最新医療と広報に力を入れることにより、当院を選んでくれる研修医も多いです。7年連続マッチング人気No.1というところまで来ているため、医師の成長する現場としても適した環境を作れているようです。
研修医だけでなく女性からの応募が多いのも特徴的ではないでしょうか。医師と看護師の協力体制はもちろんですし、システム導入により過度な労働もありません、また一番は院内の雰囲気を見て選んでいただく方が多いようです。忙しい環境だとやはりギスギスした空気が生まれ、雰囲気も悪くなります。そうならないためにも病院ならではの働き方改革が必要だと常に実感しております。
また、最先端の医療にチャレンジすることで、高度技術Drの採用からがん拠点病院としての維持にも繋がります。
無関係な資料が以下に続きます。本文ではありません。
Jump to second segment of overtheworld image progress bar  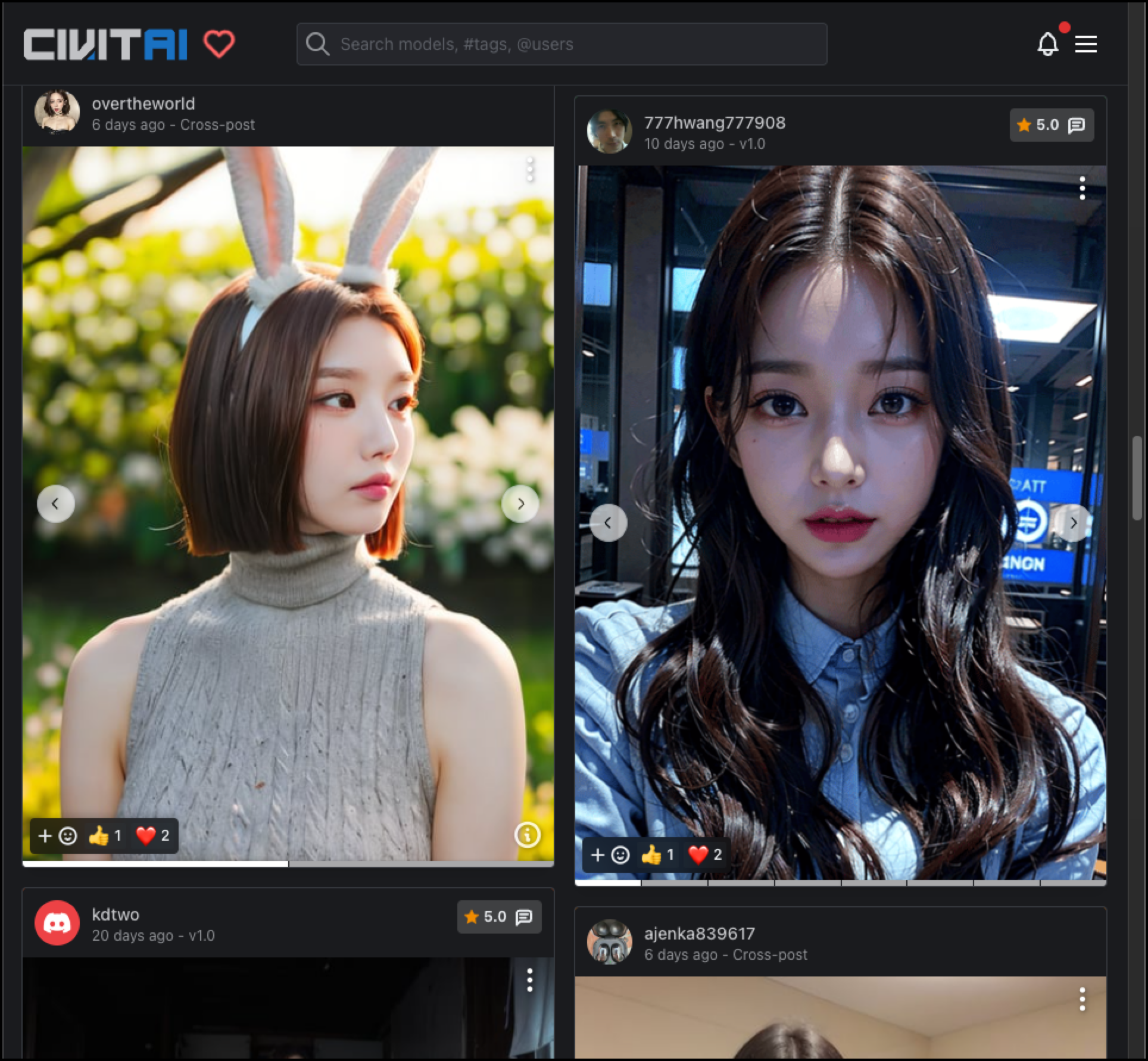pos(420,863)
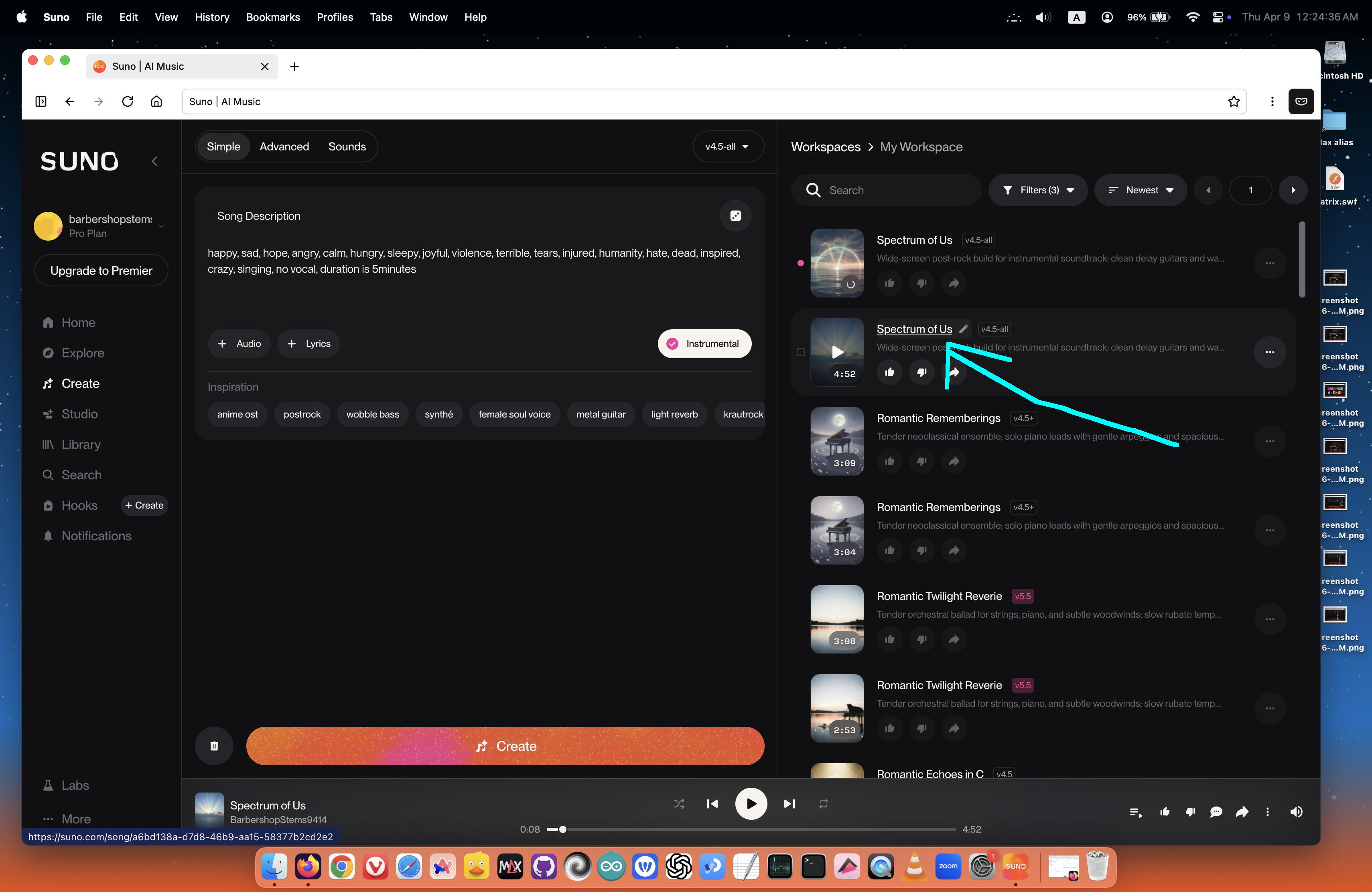Click the Upgrade to Premier button
Image resolution: width=1372 pixels, height=892 pixels.
click(101, 270)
繰り返しになりますがスキルの高い医師を募集するには最先端の情報を得続ける必要があります。何故ならどんな医師にも成長する環境を提供する事で、医師全体の成長から始まり、病院全体の能力向上となるからです。
このように、仕組みが上手くいってるおかげか、多くの病院関係者の方から相談いただくことが増えました。しかしながら仕組み作りだけでは足りず、採用という入り口から考える事が重要だと思っています。
向上心が高い医師が増え、患者さんの満足度も上がり、地域からの信頼も厚くなる。そうなることで初めて地域医療と言えるのではないでしょうか。